BEGIN Document segment
University of Galway Students' Union
- Institution: University of Galway
- Location: Áras na Mac Léinn, University of Galway, Galway, Ireland
- Established: 1911 - In its current form since 1964
- President: Seán de Búrca
- Affiliations: Aontas na Mac Léinn in Éirinn
- Website: su.universityofgalway.ie

= University of Galway Students' Union =

Representative student body in Galway

The University of Galway Students' Union (Comhaltas na Mac Léinn, Ollscoil na Gaillimhe) is the representative body of students at the University of Galway in Ireland. Among its former leaders is Michael D. Higgins, the ninth President of Ireland.

==Functions and objectives==
The University of Galway Students' Union is a representative student body. Every student who registers at the University of Galway automatically becomes a member of the Students' Union on payment of a student levy. The union is separated into two entities - the Students' Union Representative side and the Students' Union Commercial Services Ltd.

As outlined in the Students' Union (SU) constitution, the function of the union is to "represent its members and promote, defend and vindicate the rights of its members at all levels of society". The Students' Union sits on several university committees, including the University Governing Authority. The union's objectives include providing social, recreational and commercial services for members through the college bar – SULT, entertainment events, the SU shop and other commercial services. The union also part funds the campus newspaper, Sin and campus radio station, Flirt FM.

On a national level, the Union pursues "fair and equal access to education for all sectors of the Irish people", and liaises with the Union of Students in Ireland in this goal. Work of the union has included the organising of a grant information evening to help students apply for local authority grants.

==Executive committee==
While the president, along with the staff, is mainly responsible for the day-to-day running of the union, the Students' Union Executive is the committee that runs the union on an ongoing basis. It consists of fifteen elected members, whose responsibilities cover different student concerns - from educational issues to accommodation and discrimination. Of the fifteen members of the executive, four are paid sabbatical (full-time) officers, i.e. the president and three vice-presidents, while the other twelve officers work on a part-time, unpaid basis.
END Document segment
BEGIN Source data
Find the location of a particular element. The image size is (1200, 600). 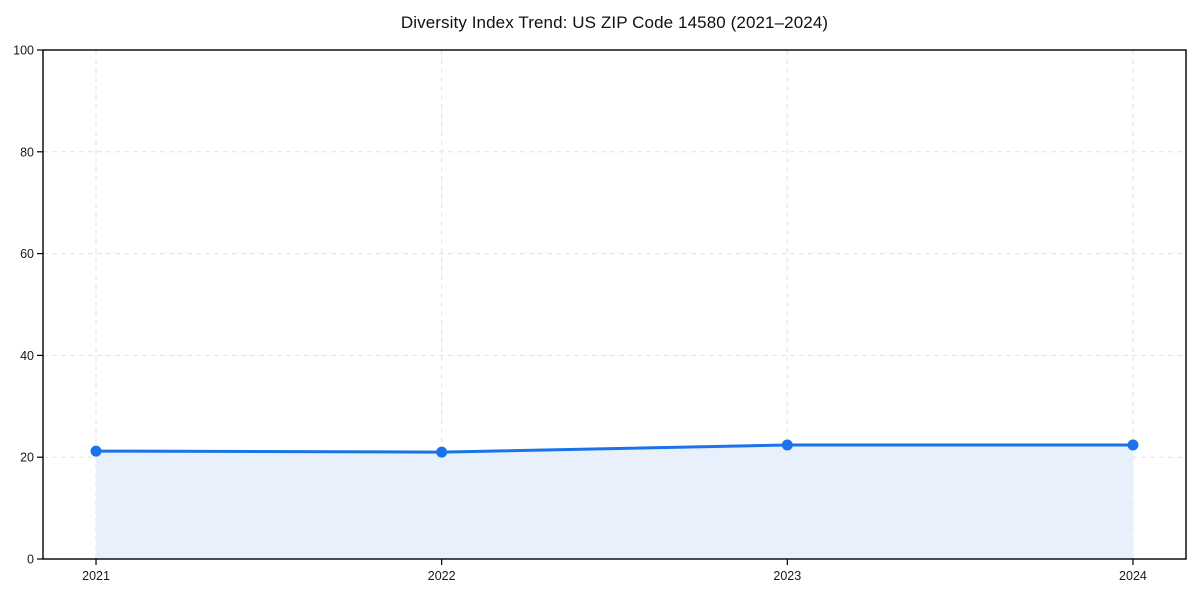

line-path is located at coordinates (614, 448).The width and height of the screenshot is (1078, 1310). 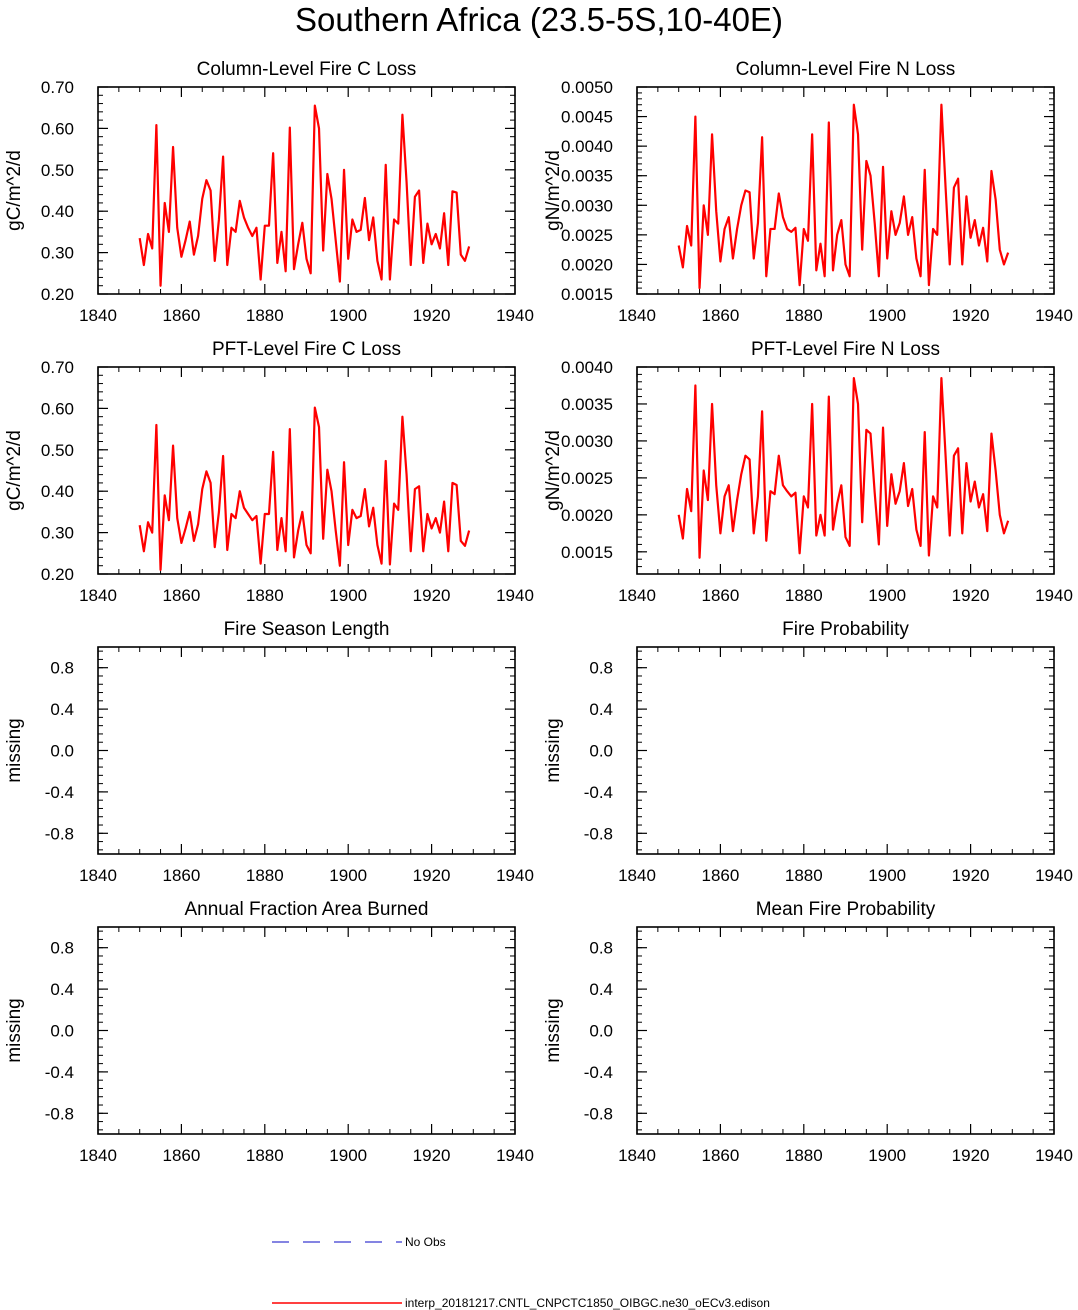 What do you see at coordinates (1054, 876) in the screenshot?
I see `panel-6-x-tick-label: 1940` at bounding box center [1054, 876].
END Source data
* Requirement: Can you copy everything from "On a national" down to "local authority grants." in the students' union article, word for word?

* Exercise response:
On a national level, the Union pursues "fair and equal access to education for all sectors of the Irish people", and liaises with the Union of Students in Ireland in this goal. Work of the union has included the organising of a grant information evening to help students apply for local authority grants.